A computational method to study heat transfer in a helicopter turboshaft engine compartment for waste energy recovery purposes

Abstract

It is important to take action to make aviation more energy-efficient and less pollutant. One of the approaches currently under development is waste energy recovery. This would be specially advantageous in turboshaft engines, which present an exhaust flow that is not being used for propulsive purposes and with high thermal residual energy that increases infrared signature of helicopters.To evaluate where to locate waste energy recovery devices such as thermoelectric generators or organic Rankine cycles the following is needed: temperatures of exhaust gas flow temperature and exhaust ducts wall temperature, i.e. hot source temperature, and engine compartment temperature, i.e. heat sink temperature.
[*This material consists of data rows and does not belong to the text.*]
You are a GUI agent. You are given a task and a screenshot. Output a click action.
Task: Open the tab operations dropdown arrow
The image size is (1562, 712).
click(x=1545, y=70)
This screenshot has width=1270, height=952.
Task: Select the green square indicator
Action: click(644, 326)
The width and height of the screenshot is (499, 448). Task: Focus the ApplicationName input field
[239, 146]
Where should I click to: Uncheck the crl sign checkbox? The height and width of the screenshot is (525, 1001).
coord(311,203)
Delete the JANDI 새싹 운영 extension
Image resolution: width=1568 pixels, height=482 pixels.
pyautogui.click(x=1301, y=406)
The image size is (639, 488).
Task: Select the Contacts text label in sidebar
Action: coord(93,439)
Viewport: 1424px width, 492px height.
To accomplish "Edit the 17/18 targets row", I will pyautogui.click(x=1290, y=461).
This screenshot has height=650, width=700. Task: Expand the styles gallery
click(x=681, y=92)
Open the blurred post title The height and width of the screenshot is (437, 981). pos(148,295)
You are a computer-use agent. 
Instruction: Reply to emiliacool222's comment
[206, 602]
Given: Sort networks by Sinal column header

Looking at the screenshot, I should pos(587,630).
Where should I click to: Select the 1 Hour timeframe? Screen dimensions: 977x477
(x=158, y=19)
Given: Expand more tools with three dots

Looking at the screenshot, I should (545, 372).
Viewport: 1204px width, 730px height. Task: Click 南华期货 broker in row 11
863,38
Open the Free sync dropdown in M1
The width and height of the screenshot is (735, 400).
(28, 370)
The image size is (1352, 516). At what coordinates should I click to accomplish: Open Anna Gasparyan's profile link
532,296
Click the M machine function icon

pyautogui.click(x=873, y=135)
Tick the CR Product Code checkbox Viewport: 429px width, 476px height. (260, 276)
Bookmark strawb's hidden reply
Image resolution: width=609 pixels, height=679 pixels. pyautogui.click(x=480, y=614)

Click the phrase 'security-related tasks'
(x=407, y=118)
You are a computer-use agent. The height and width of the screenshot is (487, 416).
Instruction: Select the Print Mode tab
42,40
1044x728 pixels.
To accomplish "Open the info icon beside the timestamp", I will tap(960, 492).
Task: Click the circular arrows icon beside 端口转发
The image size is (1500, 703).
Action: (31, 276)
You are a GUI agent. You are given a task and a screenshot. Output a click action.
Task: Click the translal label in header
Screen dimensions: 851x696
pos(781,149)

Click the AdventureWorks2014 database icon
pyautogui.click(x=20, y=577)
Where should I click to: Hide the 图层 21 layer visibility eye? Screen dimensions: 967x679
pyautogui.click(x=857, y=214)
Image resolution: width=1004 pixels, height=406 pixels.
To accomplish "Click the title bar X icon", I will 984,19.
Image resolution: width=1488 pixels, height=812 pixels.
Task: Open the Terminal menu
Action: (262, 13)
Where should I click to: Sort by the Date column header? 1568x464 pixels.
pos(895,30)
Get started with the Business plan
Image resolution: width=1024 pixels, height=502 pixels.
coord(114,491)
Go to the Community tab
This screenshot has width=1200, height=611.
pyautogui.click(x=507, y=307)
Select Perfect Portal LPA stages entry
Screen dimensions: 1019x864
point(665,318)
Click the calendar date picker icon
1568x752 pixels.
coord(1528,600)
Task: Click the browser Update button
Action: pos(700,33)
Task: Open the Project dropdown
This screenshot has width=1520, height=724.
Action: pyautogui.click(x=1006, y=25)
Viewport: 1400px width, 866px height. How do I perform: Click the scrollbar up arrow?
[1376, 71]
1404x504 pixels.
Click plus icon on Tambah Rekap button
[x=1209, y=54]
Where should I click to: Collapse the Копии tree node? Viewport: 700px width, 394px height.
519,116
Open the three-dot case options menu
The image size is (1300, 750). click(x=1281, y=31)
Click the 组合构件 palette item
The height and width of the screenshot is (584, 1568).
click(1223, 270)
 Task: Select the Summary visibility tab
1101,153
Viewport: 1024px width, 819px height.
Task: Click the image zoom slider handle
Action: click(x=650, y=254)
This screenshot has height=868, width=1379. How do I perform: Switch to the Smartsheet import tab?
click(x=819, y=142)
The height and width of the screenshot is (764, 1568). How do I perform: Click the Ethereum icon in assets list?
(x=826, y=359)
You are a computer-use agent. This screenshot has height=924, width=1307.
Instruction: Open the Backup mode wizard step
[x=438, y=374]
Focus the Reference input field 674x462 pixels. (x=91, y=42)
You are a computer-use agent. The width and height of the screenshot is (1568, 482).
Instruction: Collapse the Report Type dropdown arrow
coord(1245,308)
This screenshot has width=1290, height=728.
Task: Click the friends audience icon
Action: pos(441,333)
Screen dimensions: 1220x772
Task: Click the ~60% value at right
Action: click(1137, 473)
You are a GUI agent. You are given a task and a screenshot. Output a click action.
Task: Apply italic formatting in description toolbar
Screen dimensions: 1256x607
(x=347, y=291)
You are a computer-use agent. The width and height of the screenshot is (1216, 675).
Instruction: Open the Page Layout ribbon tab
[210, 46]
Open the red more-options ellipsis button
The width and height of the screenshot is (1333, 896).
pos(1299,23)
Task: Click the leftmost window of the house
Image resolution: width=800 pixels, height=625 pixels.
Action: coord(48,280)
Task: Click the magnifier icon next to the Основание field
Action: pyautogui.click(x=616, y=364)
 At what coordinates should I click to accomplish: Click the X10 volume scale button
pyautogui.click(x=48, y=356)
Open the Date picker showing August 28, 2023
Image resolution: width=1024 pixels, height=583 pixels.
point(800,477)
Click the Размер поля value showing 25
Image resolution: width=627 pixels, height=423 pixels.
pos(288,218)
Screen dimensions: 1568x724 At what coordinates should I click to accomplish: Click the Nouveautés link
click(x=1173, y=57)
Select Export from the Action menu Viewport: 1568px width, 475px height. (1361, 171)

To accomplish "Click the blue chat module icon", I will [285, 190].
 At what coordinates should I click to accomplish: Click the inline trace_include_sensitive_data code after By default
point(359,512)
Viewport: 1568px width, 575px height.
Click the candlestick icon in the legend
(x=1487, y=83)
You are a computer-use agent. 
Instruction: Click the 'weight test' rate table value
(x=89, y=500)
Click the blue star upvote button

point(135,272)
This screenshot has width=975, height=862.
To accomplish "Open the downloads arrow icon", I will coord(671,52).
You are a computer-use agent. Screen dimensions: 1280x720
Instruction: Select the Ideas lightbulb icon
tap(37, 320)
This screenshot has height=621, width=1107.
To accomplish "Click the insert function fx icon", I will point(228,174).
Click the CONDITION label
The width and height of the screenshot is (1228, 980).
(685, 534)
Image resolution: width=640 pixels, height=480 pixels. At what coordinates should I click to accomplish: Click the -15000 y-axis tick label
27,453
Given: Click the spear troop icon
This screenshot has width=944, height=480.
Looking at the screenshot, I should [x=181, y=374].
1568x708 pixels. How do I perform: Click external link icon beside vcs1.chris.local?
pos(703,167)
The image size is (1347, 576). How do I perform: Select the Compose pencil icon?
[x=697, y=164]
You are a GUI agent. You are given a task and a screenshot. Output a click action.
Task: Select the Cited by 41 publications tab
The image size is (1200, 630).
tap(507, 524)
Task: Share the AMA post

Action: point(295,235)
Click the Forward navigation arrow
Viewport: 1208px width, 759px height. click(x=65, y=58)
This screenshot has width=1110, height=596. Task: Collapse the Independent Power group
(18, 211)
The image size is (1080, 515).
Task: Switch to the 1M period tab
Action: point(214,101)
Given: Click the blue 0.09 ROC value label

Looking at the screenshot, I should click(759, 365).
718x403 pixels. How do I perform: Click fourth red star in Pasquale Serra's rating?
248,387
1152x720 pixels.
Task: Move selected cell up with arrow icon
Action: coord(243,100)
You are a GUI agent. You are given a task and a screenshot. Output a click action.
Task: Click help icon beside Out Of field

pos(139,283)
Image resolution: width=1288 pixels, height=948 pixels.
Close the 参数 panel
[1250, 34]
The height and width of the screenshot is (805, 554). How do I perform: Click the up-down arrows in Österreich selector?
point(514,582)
This variables are usually not known beforehand. The present paper develops a method that, with minimal data input, translates flight conditions and engine operation into conditions inside the engine compartment that are later applied to obtain heat transfer in the exhaust ducts, where the waste energy recovery should take place to minimize the influence on the engine. The procedure is based on an algorithm that uses Computational Fluid Dynamics (CFD) simulations validated with experiments.The main findings of this work are: (i) cruise flight velocity has minimal impact on engine compartment temperatures, but hover operation increases it by 5–16 K, (ii) cruise altitude significantly affects engine compartment temperature, with a 12 K difference between 2500 ft and 10000 ft, (iii) considering only the axial component of velocity in exhaust ducts may underestimate wall temperature, (iv) heat transfer in exhaust ducts can be estimated using empirical correlations for natural convection, multiplied by a specific factor, (v) non-invasive methods can recover 23.6 to 31.2 kW of heat from exhaust duct walls, potentially converting up to half of it into useful work.